▶ _Stored entries_
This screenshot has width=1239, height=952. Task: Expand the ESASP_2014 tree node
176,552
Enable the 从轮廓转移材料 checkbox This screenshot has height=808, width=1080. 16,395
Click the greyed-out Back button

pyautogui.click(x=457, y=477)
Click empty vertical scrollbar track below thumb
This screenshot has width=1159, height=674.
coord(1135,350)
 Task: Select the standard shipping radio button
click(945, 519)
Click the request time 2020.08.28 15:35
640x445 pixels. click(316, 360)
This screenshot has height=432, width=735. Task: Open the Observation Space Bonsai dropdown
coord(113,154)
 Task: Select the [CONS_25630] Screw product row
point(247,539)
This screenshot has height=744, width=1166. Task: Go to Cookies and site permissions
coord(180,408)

▶ _EXERCISE_
Only the lines from the one containing "Task: Select the standard" through the last line of the entries above should be copied, exactly as written.

▶ _FINISHED TASK_
 Task: Select the standard shipping radio button
click(945, 519)
Click the request time 2020.08.28 15:35
640x445 pixels. click(316, 360)
This screenshot has height=432, width=735. Task: Open the Observation Space Bonsai dropdown
coord(113,154)
 Task: Select the [CONS_25630] Screw product row
point(247,539)
This screenshot has height=744, width=1166. Task: Go to Cookies and site permissions
coord(180,408)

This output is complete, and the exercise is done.